Branch Office in India

  1. Foreign investors planning to open a branch in India are required to seek governmental approval before investing in India. Some approvals are although automatic inspite of that necessary application is required for such approvals. Special Permission could be obtained to invest over and above the regular percentage as prescribed under Annexure B of chapter 10 of Foreign Exchange Management Act 1999. The Reserve Bank of India and FIBP are monitoring & Regulatory Authority in this regard.


Foreign companies are allowed to set up branch office in India for the purpose of following activities :

  1. export/import of goods
  2. rendering professional or consultancy services
  3. R&D, promoting technical or financial collaborations,
  4. representing the parent company, acting as buying/selling agents
  5. rendering services in IT and development of software
  6. rendering technical support to the products supplied by the parent/group companies foreign airline/shipping companies.

    Such branch offices could be established with the approval of the government of India and may remit outside India profit of the branch, subject to applicable Indian Rules & Regulation.


    A Liaison Office could be established with the prior approval of appropriate Government Authorities as prescribed under the prevailing Indian Rules & Regulations. The Liaison Office can undertake the activities which are confined to collection of information, promotion of exports/imports and facilitate technical/financial collaborations. However, it cannot undertake any commercial activity in any manner.


    Foreign Companies planning to execute specific projects in India can set up a temporary project/site offices in India for carrying out activities only relating to the project for which it has setup project office. The Government of India has now granted general permission to foreign entities to establish project offices subject to terms & conditions.


    It is a new phenomenon in Indian context. The Parliament of India has enacted (Limited Liability Partnership (LLP) Act of 2008). Therefore, now the Indian laws permits to Incorporate LLP. It shall be a body corporate and a legal entity separate from its partners. It will have perpetual succession. The liability of the partners would be limited to their agreed contribution in the LLP. Further, no partner would be liable on account of the independent or unauthorized actions of other partners, thus allowing individual partners to be shielded from joint liability created by another partner’s wrongful business decisions or misconduct. LLP is an alternative corporate business module that provides the benefits of limited liability of a Company but allows its members the flexibility of organizing their internal management on the basis of a mutually-arrived agreement, as is the case in a partnership firm.

    This module is recommendable for small and medium enterprises in general and for the enterprises in services sector in particular.

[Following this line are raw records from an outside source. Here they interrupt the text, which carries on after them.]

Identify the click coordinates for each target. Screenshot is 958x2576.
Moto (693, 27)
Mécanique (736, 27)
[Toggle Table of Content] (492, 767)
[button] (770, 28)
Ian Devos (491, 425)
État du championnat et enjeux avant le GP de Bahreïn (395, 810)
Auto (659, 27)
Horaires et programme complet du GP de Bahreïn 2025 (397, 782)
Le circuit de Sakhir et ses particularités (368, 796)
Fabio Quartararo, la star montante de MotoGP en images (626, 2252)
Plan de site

    Joint Venture Companies are the most preferred module of corporate entities for Doing Business in India to achieve specific objectives of a partnership like temporary arrangement between two or more firms. JVs are advantageous as a risk reducing mechanism in new-market penetration, and in pooling of resource for large projects. The Company incorporated in India, even up to 100% foreign equity, are at par at domestic companies. A Joint Venture may be any of the business modules available. There are no separate laws for joint ventures in India. They, however, present unique problems in equity ownership, operational control, and distribution of profits (or losses).


    A subsidiary, in business matters, is an entity that is controlled by a separate entity. The controlled entity is called a company, corporation, or limited liability company and in some cases can be a government or state-owned enterprise, and the controlling entity is called its parent (or the parent company). The reason for this distinction is that a lone company cannot be a subsidiary of any organization; only an entity representing a legal fiction as a separate entity can be a subsidiary. While individuals have the capacity to act on their own initiative, a business entity can only act through its directors, officers and employees.

    Note that contrary to popular belief, a parent company does not have to be the larger or “more powerful” entity; it is possible for the parent company to be smaller than a subsidiary, or the parent may be larger than some or all of its subsidiaries (if it has more than one). The parent and the subsidiary do not necessarily have to operate in the same locations, or operate the same businesses, but it is also possible that they could conceivably be competitors in the marketplace. Also, because a parent company and a subsidiary are separate entities, it is entirely possible for one of them to be involved in legal proceedings, bankruptcy, tax delinquency, indictment and/or under investigation, while the other is not.

    The most common way that control of a subsidiary is achieved is through the ownership of shares in the subsidiary by the parent. These shares give the parent the necessary votes to determine the composition of the board of the subsidiary and so exercise control. This gives rise to the common presumption that 50% plus one share is enough to create a subsidiary. There are, however, other ways that control can come about and the exact rules both as to what control is needed and how it is achieved can be complex.

    Subsidiaries are separate, distinct legal entities for the purposes of taxation and regulation. For this reason, they differ from divisions, which are businesses fully integrated within the main company, and not legally or otherwise distinct from it. Subsidiaries are a common feature of business life and most if not all major businesses organize their operations in this way over the world.